→ **PROMPT**: In the listing below, how many lines contain "computer"? Answer with the number alone.
ENTRIES SHOWN START
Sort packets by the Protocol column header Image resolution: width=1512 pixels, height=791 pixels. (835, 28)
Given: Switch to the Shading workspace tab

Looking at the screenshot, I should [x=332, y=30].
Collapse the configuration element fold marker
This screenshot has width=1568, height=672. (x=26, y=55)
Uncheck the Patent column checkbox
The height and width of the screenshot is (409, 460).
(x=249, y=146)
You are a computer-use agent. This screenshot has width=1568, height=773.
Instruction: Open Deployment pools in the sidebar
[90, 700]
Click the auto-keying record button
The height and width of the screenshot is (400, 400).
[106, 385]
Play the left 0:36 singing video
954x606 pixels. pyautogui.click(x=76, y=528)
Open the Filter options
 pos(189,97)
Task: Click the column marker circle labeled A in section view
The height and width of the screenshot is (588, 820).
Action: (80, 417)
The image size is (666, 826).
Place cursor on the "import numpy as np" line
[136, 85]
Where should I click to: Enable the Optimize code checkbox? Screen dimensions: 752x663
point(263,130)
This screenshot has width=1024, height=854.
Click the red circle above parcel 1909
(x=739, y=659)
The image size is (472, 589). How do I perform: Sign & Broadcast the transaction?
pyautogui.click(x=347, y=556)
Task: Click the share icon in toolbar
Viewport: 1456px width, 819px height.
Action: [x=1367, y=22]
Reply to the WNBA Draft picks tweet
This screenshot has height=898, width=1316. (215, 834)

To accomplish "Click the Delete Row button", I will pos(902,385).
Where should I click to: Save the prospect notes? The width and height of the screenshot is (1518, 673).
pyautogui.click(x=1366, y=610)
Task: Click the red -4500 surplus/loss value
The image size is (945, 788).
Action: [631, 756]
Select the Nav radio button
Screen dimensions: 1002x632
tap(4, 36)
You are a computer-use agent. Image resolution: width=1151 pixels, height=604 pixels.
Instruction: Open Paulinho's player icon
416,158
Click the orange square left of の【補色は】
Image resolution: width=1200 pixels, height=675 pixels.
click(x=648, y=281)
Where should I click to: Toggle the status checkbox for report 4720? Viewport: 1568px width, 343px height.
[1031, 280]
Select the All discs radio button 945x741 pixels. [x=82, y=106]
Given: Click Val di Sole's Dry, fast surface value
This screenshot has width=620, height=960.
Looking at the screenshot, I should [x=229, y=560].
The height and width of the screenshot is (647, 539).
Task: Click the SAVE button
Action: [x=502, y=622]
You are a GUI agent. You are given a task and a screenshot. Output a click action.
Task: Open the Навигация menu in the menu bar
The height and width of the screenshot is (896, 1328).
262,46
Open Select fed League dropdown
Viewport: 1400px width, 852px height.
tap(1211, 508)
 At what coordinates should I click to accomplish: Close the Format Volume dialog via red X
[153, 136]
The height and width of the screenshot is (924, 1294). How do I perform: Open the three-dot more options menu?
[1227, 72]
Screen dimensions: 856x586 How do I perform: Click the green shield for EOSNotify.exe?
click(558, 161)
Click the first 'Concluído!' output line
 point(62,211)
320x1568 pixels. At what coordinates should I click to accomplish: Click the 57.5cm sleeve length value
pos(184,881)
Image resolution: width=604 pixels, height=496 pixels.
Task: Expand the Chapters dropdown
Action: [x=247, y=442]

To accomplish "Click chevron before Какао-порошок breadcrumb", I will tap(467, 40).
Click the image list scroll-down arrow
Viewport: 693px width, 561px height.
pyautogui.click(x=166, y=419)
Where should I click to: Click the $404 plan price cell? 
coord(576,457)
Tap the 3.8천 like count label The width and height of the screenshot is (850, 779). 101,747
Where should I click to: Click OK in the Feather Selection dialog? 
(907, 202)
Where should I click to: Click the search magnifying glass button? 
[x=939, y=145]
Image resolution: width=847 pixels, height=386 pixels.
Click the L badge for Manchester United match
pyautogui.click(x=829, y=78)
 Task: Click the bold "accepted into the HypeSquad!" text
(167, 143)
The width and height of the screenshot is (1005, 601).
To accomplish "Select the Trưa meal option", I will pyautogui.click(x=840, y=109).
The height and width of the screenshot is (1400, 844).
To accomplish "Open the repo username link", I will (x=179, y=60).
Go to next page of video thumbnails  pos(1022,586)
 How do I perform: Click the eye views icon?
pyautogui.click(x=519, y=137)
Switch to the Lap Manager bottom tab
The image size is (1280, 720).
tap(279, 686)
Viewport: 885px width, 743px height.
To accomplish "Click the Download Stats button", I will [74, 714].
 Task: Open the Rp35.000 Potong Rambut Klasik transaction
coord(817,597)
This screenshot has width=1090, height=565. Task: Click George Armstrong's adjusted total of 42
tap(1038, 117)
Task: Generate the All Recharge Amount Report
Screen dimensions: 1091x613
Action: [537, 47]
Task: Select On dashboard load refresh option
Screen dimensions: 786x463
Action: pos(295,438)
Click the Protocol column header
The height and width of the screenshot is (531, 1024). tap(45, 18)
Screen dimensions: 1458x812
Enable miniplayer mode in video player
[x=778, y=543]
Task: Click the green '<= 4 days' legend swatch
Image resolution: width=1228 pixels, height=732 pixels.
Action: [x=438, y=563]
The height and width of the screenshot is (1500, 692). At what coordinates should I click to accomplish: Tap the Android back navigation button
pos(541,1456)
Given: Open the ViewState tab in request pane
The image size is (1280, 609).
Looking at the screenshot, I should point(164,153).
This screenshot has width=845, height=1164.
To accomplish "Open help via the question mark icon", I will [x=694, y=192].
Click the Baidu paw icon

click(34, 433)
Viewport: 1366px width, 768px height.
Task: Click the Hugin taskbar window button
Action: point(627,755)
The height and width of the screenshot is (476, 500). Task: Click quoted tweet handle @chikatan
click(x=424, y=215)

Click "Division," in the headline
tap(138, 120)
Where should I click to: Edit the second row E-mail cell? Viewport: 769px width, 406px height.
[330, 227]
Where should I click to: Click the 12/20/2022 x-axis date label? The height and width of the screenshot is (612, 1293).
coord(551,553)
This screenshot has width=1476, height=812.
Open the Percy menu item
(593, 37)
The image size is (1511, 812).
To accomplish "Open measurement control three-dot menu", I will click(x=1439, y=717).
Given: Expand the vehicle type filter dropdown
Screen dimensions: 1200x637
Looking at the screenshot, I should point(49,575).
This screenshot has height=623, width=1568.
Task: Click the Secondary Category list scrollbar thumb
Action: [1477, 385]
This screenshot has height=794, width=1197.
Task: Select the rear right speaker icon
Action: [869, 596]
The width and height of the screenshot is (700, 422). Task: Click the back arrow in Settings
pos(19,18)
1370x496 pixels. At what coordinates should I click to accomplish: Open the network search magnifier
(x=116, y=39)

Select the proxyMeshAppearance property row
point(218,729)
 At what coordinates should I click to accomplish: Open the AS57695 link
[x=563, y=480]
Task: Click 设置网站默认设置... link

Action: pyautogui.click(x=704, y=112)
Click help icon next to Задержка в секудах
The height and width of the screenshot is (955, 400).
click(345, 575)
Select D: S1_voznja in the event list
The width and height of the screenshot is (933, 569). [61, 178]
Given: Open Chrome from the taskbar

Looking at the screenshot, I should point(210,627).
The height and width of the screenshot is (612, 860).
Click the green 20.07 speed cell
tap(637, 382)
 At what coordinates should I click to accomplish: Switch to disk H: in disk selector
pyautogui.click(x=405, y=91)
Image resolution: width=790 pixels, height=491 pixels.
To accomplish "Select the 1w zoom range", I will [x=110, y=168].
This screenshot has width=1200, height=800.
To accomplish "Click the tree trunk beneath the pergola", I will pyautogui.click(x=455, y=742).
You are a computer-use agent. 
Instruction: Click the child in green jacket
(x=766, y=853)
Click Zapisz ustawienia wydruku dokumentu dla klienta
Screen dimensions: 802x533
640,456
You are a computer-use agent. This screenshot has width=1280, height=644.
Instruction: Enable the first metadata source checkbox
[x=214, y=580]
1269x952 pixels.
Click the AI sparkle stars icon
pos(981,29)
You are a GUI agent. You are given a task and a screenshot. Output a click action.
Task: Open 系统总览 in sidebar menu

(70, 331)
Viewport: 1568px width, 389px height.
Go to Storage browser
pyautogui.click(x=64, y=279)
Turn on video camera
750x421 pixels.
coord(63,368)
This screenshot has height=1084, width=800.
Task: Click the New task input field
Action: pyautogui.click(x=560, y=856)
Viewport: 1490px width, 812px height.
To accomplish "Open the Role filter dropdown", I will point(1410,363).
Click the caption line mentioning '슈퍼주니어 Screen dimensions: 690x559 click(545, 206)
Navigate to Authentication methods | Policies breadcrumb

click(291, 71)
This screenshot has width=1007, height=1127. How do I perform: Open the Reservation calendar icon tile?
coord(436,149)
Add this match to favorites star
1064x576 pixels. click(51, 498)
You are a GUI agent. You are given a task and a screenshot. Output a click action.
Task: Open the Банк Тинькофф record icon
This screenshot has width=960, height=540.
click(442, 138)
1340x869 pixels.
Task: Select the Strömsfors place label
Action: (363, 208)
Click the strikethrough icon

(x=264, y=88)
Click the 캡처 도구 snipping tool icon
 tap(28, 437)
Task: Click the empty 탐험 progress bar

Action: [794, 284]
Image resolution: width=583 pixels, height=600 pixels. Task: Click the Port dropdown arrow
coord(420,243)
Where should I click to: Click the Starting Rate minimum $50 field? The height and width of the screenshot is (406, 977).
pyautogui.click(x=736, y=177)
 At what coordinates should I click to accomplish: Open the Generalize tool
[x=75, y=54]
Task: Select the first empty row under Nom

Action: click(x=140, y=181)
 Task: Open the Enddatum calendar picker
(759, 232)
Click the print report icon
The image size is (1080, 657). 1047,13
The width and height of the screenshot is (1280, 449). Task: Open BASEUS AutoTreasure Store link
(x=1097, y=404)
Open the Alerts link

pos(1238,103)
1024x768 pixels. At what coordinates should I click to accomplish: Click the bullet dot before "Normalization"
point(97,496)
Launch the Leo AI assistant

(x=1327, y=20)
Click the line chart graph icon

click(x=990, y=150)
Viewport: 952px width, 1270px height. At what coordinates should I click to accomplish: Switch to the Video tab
ENTRIES SHOWN END
→ **FINISHED EXERCISE**: 4